Driving Safety and School Zones
A lower speed limit is enforced in school zones throughout British Columbia, as it is in the rest of Canada. The law in BC says a driver must slow down to 30 km/h – just under 19 miles/hr – in a school zone. While this speed seems unbearably slow for many drivers, it significantly increases the chances a child will survive if hit by a car. All the same, drivers tend not to respect the lower speed limits – and that includes parents who are in a rush to get to work or to get kids home and ready for extra-curricular activities.
Because the lower speed limits are not enforced when school isn’t in session, BC police start reminding drivers about them when the back to school season begins. In many communities there are extra patrol cars on the roads for the first day of school. Some police departments will set up traffic stops and speed traps near the schools, as is done in my community. Lots of tickets and warnings are given out, because even parents need reminding about safety rules after a whole summer away from school.

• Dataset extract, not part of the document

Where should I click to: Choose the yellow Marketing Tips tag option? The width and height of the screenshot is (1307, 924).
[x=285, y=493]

Is Marijuana Possession Still Criminal in Canada?
Despite plans of Canada’s current government to begin the process of legalizing marijuana possession in 2017, it’s still a crime to possess pot. Possession charges can carry both a fine and jail time if the individual is convicted. So the police officer could have theoretically arrested the Saanich mom when he smelled marijuana and she admitted to smoking the joint. Instead, she was checked by the drug recognition expert to be sure it was safe to let her drive home. And she was given her speeding ticket for driving too fast in the school zone – just like other drivers that day.
What Can We Learn from the Mom and Her Celebratory Joint?

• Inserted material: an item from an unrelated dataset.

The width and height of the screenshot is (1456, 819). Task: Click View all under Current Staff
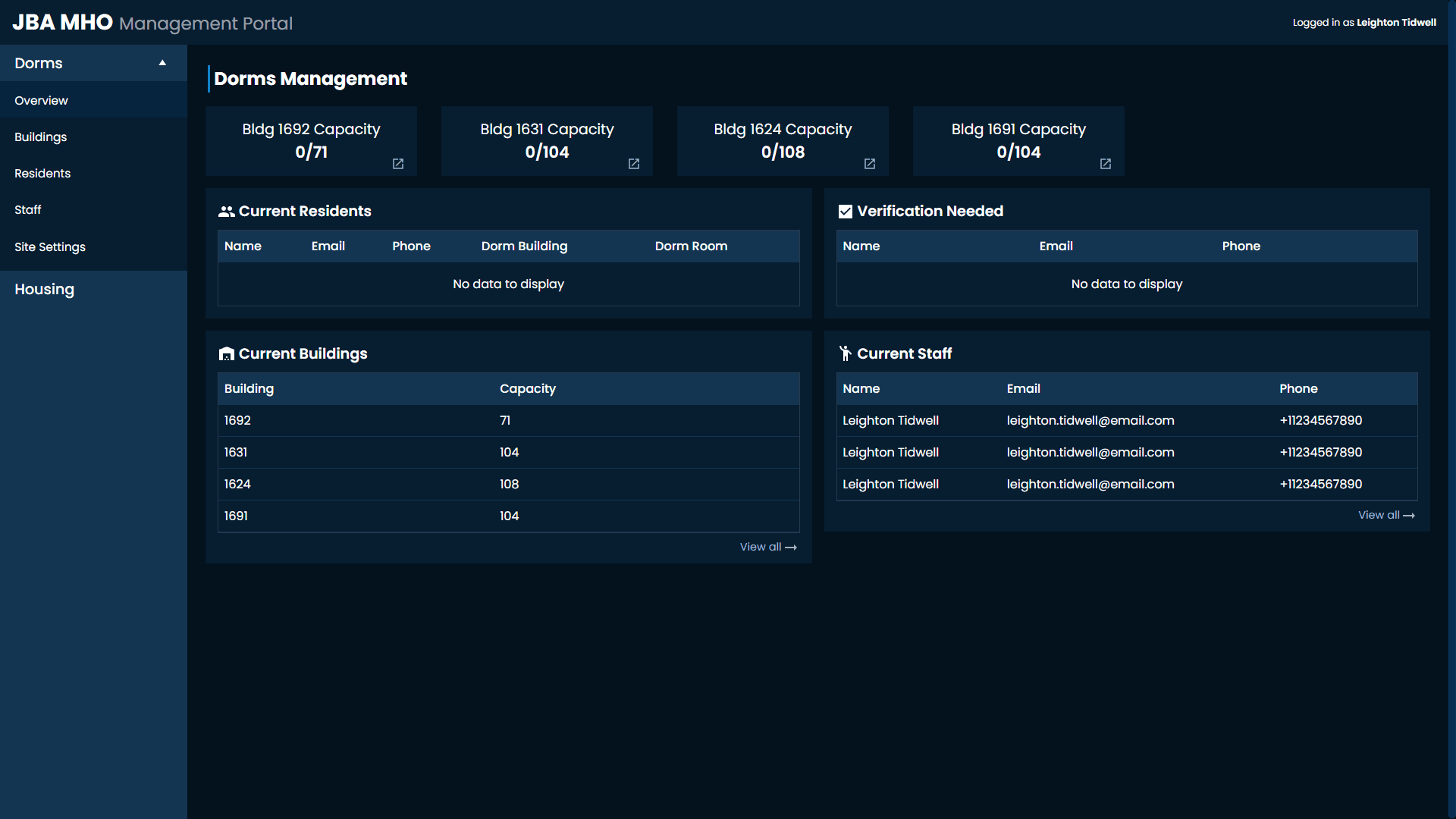1386,515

While many Canadians hoped that there would be a moratorium on any charges for marijuana possession after Justin Trudeau’s Liberals were elected last fall, the Prime Minister warned that drug laws would still be enforced. Does this mean that Saanich police were giving our pot-smoking mom a break? It could be. But as the Georgia Straight reminds us, BC police record thousands of drug offences in their databases every year – but only about 7% of marijuana violations in the province result in official charges. Many people who report having a casual encounter with police later discover their names have been recorded in relation with a drug offence that could potentially come back to haunt them later.

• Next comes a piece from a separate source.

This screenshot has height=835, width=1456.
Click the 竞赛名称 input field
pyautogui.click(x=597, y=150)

So what can we take away from the story of our pot-smoking mom and her back to school joint? Well, first of all, cannabis still sells news in Canada. If this mom had just gotten a speeding ticket, we wouldn’t even be talking about her. Secondly, the Saanich police would seem to be more interested in safety than in punishing a parent for smoking marijuana – even if she did it before getting behind the wheel. We can also see the focus on safety in the effort that police throughout British Columbia and the rest of Canada are putting into public awareness as our kids head back to school. Lastly, we can see that while pot smoking can impair a driver, one joint won’t necessarily intoxicate a driver enough to pose a safety risk. It will be interesting to see how Canada deals with cannabis use and driving, once marijuana becomes legal across the nation.